FII and DII activity & option chain
FII and DII activity
FII activity has become a key concern for the Indian equity market, as they have been net sellers for five consecutive days. A major point of concern is that they have sold over ₹3,483.98 crore. FIIs have remained net sellers throughout the first week of April.

Adding to the concern, even DIIs turned net sellers yesterday, offloading ₹1,720.32 crore worth of equities. The combined selling pressure from both FIIs and DIIs led to a significant decline in the Nifty 50, which closed 345.65 points lower.
Option chain analysis for 07 April trade setup
As we are currently in an uncertain market environment, option writers are not very active in the nearby strike prices of the option chain. Put writers are notably absent, with the highest open interest seen at the 22,800 strikes, where there are 76,539 contracts—indicating a potential support level.
On the other hand, call writers are more active. The 23,000 strike has the highest open interest among nearby strikes, with 1,31,310 contracts, followed by 23,193,843 contracts at other key levels. This suggests that the 23,000 level may act as strong resistance.

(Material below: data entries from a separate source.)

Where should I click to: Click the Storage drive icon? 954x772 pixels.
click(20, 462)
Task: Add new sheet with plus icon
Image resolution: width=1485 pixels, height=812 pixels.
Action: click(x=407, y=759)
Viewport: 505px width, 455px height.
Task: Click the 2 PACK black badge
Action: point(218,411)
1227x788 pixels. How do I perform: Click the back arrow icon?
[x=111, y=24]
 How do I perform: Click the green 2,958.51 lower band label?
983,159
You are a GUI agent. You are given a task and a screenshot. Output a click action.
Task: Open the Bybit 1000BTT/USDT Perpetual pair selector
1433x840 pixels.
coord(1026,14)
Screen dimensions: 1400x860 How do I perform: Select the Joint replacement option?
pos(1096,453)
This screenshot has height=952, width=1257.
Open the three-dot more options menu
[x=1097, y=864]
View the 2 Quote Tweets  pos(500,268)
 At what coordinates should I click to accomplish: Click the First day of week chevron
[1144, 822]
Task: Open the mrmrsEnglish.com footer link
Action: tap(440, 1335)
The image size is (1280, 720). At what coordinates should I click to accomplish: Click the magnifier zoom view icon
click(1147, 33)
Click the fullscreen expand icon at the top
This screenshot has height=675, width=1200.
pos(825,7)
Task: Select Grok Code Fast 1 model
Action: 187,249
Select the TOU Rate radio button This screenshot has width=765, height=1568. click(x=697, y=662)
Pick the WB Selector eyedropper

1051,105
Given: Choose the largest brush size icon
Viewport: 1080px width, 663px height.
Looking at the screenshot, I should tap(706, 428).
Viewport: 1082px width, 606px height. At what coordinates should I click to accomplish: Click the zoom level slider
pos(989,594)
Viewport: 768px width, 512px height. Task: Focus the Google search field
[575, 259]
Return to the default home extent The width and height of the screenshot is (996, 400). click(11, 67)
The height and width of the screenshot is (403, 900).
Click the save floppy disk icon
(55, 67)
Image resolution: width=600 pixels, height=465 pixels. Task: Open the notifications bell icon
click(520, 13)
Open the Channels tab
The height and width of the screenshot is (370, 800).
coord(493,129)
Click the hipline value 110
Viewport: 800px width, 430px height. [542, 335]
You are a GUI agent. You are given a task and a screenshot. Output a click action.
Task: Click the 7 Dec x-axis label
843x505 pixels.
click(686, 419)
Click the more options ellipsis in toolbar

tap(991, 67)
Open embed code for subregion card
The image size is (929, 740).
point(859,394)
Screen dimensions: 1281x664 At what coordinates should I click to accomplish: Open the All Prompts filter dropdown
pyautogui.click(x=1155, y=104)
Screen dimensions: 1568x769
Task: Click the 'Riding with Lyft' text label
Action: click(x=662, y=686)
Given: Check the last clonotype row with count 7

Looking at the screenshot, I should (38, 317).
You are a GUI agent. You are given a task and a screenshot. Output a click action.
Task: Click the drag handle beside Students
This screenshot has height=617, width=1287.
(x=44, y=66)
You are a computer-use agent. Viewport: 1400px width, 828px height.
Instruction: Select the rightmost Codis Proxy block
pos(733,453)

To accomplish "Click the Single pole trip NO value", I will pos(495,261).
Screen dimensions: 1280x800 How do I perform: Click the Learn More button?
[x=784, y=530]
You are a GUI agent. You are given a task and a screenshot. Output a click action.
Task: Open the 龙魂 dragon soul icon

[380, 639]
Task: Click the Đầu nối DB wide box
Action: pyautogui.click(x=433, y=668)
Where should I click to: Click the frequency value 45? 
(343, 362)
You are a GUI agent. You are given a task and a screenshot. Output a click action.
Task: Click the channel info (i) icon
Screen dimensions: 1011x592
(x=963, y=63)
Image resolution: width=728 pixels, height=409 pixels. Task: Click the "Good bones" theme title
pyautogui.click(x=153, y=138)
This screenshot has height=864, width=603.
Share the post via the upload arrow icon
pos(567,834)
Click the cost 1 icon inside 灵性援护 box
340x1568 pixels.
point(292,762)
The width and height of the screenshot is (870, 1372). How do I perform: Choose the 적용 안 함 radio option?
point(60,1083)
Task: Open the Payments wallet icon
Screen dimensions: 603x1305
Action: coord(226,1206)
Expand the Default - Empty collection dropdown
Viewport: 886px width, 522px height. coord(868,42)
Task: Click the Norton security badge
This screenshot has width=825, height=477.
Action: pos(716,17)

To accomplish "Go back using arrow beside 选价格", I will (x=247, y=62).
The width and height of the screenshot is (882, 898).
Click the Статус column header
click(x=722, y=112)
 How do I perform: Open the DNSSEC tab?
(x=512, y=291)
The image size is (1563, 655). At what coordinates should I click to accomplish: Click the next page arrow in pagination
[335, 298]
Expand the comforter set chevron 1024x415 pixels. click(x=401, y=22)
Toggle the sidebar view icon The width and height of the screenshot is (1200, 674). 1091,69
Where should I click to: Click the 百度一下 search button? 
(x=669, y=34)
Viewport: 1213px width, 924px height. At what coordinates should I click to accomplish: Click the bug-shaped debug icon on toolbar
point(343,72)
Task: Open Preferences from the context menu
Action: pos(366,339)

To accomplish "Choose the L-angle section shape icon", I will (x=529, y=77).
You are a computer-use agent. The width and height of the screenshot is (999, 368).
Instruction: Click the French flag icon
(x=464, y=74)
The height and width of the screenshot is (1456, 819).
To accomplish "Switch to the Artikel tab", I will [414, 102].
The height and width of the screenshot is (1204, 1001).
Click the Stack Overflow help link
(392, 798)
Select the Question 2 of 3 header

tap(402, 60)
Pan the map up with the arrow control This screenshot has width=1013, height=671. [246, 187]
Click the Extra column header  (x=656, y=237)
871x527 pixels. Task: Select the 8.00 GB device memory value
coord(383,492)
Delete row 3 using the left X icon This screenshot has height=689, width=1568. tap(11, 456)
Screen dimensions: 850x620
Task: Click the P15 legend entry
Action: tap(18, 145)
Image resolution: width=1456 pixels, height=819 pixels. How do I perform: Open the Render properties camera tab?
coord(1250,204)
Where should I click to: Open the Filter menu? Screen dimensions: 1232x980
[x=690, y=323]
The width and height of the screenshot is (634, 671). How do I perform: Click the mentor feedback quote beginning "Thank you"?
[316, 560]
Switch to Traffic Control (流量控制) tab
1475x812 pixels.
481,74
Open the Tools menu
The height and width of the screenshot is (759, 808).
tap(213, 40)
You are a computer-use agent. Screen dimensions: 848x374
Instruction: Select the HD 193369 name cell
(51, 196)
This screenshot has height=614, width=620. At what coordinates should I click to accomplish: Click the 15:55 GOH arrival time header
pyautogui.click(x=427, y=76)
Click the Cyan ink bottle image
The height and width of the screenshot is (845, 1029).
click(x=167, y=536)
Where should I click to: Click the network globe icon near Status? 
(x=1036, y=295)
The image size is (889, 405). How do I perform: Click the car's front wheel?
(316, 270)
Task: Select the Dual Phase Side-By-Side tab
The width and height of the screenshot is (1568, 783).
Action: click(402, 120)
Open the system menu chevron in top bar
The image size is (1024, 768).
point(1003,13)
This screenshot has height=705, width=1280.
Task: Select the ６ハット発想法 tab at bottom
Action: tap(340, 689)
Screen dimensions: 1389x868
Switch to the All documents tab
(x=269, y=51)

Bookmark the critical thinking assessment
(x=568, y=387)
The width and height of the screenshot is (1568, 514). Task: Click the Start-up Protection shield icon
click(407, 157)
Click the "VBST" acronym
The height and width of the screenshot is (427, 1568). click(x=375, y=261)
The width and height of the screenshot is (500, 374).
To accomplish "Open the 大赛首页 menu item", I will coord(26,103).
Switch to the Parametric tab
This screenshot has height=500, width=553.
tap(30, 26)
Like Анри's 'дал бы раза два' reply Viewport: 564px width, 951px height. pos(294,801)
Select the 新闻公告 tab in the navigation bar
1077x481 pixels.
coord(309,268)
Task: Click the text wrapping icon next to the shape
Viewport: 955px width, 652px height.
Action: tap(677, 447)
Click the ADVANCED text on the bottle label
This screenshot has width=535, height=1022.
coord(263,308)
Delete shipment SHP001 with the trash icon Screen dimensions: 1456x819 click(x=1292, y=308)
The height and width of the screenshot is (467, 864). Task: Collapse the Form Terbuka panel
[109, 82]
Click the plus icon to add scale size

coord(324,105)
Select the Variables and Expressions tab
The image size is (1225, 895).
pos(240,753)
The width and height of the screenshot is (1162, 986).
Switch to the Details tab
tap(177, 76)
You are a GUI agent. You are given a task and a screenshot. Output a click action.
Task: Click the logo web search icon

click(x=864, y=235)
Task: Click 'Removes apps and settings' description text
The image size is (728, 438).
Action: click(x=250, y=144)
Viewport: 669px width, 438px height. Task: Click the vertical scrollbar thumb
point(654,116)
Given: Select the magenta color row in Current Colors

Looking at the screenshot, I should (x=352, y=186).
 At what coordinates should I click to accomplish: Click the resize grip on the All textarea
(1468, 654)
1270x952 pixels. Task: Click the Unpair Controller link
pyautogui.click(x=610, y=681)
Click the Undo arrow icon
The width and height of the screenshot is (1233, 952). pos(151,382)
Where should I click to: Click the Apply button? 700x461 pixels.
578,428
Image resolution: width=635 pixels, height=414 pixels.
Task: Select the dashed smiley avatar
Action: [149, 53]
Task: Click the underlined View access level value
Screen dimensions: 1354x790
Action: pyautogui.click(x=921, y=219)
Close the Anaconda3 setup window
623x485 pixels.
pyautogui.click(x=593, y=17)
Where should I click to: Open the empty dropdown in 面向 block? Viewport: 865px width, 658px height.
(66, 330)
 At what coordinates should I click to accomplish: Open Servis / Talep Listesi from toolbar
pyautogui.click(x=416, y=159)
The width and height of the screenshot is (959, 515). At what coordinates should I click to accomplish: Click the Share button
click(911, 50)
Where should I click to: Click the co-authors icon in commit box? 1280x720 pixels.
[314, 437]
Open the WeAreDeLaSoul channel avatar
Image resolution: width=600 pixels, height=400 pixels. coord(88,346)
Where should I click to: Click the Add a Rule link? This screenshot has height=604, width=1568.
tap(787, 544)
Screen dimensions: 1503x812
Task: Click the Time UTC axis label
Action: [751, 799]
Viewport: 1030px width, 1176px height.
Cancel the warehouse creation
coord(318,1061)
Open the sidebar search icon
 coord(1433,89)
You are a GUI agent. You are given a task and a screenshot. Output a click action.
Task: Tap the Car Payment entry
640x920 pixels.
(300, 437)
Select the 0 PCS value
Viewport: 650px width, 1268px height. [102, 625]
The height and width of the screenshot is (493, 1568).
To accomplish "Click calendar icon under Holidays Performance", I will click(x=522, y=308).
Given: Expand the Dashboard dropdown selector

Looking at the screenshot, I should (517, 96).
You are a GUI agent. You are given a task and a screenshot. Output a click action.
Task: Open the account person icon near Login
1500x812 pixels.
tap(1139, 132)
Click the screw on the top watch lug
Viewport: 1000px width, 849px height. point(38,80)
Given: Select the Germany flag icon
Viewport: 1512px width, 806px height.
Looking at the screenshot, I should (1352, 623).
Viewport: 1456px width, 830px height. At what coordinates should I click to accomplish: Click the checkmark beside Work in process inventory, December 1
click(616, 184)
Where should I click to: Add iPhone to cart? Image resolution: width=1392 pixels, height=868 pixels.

Overall, open interest remains relatively low across strike prices, but current data shows that call writers are more dominant than put writers, which reflects a bearish sentiment in the market.
Nifty 50 prediction
At the moment, taking a trade is highly uncertain. Even with deep analysis, there’s still a chance of failure. No matter what tools you use—price action, indicators, Gann theory, Fibonacci, or any other method—the current panic in the market suggests that even solid analysis can go wrong. It’s becoming difficult to predict the market direction and key levels for the Nifty 50.
As we mentioned in our previous blog, the 23,000 level was identified as a very crucial support for Nifty 50. We also highlighted the role of a long-term moving average that had been providing consistent support. However, in Friday’s trading session, the market closed below both the 23,000 level and that moving average—signalling a breakdown.

As per gift nifty suggestion, the market may open near the 22,400 level, which calls for a cautious approach. We are in a wait-and-watch mode, observing how the candles form and how the trend unfolds. Looking ahead, if the market continues its downward move, we may retest the 22,000 level—a level that previously acted as a strong reversal zone. Alternatively, we might also witness a short-term upside bounce from these oversold levels.
Conclusion
We are currently in a phase of observation. The market is in a state of panic, and traditional tools like candlestick patterns, price action, or even advanced analysis might not be fully reliable—even if your analysis is strong. At this point, much depends on external factors, especially how former President Trump responds on the trade front.
If the U.S. builds positive relations and strikes meaningful trade deals with other major economies, we could see a strong upside swing. Right now, the market is in a bearish zone, with the Nasdaq also confirming a bear phase. However, any positive news regarding a trade deal with a major global economy could trigger a sharp reversal.
For now, the best approach is to stay cautious, observe the market closely, and continue refining our analysis as the situation develops.